Think you’re a coffee expert? Could you tell the difference between a cheap and expensive blend by just taking a whiff? We took three of our coffee-loving colleagues and put them to the test.
Ok, while this may be an extreme case of coffee-tasting, plenty of people island-wide are picking up, or have picked up, a serious coffee addiction. If you’re a cup of joe novice and looking to attain the title of coffee snob, here’s how you can be on your way to roasting your own beans!
1. Diversify your picks
If your go-to drink is a Starbucks frappe, it’s time to branch out! There are plenty of drinks you can try when starting out with coffee – you don’t have to start long blacks and flat whites. If you’ve got a sweet tooth, try out a Mocha – a mix of chocolate syrup, milk and espresso. Chye Seng Huat Hardware makes deliciously sweet, rich mocha at a reasonable price point.
If you prefer your coffee bitter, opt for a Ristretto – a variant of the Espresso with half the water. Dutch Colony Coffee makes an excellent ristretto, with a slightly nutty taste and a velvet sheen. As you grow your coffee love, you may want to check out Sarnie’s – where all their drinks are brewed with ristretto, which gives them a strong flavour.
Don’t get us started on all the variations of coffeeshop kopi.
2. Attend a cupping session
After you’ve started trying out the variants of coffee, you can expand your knowledge and rub shoulders with coffee experts at a cupping session. A short session that allows you to taste coffee and compare tasting notes with other connoisseurs, this is one way to grow your knowledge about the many varieties of coffee available and their tastes.
Common Man Coffee Roasters offers free cupping sessions the first Friday of the month from 3-4pm.
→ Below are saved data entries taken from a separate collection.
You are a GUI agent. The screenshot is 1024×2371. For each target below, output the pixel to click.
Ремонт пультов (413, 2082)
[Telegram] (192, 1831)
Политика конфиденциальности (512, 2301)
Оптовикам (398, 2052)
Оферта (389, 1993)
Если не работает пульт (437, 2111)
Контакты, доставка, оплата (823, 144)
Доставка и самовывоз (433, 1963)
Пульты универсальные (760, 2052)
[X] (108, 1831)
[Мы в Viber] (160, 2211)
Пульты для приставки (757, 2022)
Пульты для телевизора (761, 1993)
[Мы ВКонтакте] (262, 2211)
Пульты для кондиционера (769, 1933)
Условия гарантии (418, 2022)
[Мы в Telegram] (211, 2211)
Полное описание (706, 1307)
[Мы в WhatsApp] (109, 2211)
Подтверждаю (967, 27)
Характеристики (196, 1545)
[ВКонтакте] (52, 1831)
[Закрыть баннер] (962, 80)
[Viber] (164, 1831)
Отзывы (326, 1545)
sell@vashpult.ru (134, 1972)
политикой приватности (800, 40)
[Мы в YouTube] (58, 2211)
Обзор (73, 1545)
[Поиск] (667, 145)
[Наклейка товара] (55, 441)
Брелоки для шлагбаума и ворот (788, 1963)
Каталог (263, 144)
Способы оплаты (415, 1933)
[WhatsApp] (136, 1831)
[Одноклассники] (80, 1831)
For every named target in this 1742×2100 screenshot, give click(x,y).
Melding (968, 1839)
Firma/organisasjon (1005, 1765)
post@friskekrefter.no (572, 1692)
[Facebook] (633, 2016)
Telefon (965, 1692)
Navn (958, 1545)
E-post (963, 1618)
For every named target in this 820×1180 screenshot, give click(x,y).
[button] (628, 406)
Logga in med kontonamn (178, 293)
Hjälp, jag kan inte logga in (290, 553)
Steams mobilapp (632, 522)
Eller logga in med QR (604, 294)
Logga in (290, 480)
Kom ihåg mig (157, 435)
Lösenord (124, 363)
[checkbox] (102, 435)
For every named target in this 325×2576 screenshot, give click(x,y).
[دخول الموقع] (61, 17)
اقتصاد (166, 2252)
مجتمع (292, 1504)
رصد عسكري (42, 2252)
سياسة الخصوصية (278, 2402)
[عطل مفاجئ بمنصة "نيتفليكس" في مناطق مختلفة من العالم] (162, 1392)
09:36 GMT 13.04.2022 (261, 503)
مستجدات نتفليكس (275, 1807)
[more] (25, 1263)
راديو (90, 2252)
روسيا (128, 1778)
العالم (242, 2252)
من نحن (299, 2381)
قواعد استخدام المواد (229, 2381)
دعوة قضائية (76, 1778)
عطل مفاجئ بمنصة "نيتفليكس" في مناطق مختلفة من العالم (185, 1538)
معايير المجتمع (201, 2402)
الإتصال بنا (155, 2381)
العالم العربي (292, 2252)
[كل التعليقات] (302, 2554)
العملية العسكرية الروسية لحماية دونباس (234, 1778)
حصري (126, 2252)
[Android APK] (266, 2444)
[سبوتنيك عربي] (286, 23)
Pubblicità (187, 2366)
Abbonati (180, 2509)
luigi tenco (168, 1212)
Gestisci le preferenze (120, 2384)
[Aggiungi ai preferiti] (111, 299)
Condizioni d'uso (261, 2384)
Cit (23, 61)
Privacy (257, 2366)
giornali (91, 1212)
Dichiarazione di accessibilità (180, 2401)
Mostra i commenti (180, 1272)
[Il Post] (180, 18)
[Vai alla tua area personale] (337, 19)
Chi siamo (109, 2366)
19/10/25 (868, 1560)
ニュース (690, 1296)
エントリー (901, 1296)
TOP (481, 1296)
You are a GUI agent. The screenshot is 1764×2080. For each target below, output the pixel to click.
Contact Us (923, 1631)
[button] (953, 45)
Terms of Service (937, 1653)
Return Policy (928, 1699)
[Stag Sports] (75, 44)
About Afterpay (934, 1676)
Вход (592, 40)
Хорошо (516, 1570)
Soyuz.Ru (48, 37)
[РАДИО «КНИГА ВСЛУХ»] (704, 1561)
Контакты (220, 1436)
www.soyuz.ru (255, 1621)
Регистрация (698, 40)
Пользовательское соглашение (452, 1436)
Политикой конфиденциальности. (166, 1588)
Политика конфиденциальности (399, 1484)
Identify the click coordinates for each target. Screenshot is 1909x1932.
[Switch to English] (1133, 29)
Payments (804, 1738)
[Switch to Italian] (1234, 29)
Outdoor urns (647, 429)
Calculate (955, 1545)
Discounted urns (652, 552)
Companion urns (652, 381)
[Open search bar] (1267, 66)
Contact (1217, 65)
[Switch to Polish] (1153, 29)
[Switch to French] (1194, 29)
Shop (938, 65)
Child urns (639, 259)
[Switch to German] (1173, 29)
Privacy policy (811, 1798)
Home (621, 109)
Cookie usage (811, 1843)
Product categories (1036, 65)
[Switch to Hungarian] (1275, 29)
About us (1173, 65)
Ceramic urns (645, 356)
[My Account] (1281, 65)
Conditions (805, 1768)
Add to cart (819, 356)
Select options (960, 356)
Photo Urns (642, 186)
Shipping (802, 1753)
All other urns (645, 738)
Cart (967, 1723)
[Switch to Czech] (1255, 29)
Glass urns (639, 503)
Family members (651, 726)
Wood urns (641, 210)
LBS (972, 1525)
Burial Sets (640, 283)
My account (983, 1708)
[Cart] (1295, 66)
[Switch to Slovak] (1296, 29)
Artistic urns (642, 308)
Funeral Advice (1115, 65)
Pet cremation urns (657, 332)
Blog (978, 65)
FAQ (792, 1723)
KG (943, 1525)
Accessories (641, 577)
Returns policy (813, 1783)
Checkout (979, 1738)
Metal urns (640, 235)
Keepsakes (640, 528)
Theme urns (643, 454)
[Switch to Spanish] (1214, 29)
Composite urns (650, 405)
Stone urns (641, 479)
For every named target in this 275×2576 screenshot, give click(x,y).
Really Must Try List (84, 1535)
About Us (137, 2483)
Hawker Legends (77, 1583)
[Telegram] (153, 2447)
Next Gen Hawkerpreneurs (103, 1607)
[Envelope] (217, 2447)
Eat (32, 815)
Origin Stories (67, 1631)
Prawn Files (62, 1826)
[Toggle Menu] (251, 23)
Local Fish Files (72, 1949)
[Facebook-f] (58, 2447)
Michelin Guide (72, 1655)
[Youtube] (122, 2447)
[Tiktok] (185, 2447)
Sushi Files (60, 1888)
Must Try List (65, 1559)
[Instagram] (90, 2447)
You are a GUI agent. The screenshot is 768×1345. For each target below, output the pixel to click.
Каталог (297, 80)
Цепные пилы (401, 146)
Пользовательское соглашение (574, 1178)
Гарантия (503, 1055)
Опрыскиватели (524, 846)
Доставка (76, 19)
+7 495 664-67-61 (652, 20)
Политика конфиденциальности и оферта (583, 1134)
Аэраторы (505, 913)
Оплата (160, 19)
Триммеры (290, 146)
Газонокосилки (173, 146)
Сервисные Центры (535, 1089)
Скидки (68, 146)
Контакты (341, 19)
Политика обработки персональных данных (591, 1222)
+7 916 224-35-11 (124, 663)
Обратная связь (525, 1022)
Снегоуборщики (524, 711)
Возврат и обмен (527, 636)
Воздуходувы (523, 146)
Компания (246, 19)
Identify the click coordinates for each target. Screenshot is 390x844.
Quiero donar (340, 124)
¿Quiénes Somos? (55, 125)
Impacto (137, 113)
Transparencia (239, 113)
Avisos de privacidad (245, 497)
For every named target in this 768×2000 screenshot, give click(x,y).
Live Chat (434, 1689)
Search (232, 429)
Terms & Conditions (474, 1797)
As you grow your coffee knowledge, you can try attending more advanced classes, such as Common Man’s Sensory Skills & Coffee Knowledge class, or Central Perk’s Barista Workshop to increase your expertise.
3. Get to know your barista
It’s not always easy to have a chat with the barista at your local Starbucks, so maybe a smaller coffee joint will work better. Try Penny University on East Coast Road, the aforementioned Highlander Coffee, and Artistry cafe (closed). Baristas at smaller cafes tend to be more willing to speak to you about their creations, especially when it’s off-peak hours.
Head over to the counter with your drink and ask them about where their coffee comes from – this is a good way of establishing your interest in the drink. Follow up with questions about how they brew their drinks – do they roast the beans in-house or buy them from suppliers? You can even ask the baristas what their personal favourite drinks are! Not only will this give you some firsthand insight into the world of coffee craft, the recommendations baristas make may well lead you to find your new favourite blend or beans.
Cr: Seth Lui
4. Buy locally-produced coffee
If you’ve been buying your coffee from the supermarket, it’s time for an upgrade. While coffee connoisseurs are divided on the actual amount of time coffee can be stored, they agree that it should be no longer than a month. If that jar of Nescafe Gold has been serving you well for more than four weeks, it’s time to throw it out. Depending on your palate, there are several places for you to get locally roasted coffee. If you like blends or are looking to sample coffees from Asia and Africa, check out Papa Palheta – their coffee is served at Chye Seng Huat Hardware. Prefer something sweeter? Check out Yahava Koffeeworks, that stocks a range of coffee blends from Sumatra, Rwanda, and Columbia.
As your coffee knowledge grows, you can begin to branch out to different varietals, like the blends of Nylon Coffee. They stock espressos and brewed coffees and have tasting notes printed on their packaging. With the roast date stamped on the packaging, you can enjoy fresh coffee – the purveyors say within 4 weeks of the given date. You can even buy coffee beans and grind them to create your own blend, but more on that later.
5. Get some coffee paraphernalia
Doesn’t matter if you get a hand grinder or a professional one. When you start purchasing coffee grounds, you’ll want to start getting from bean to cup as quickly as possible in order to preserve the freshness of the drink. Simple hand grinders can cost upwards of $50, while the fancier mechanical ones are slightly more expensive. If you want to experiment with your coffee making technique, you can try using a Moka Pot to brew your coffee. Not only does it look fancy, coffee brewed in Moka pots has a heady aroma and a more full-bodied taste, according to experts.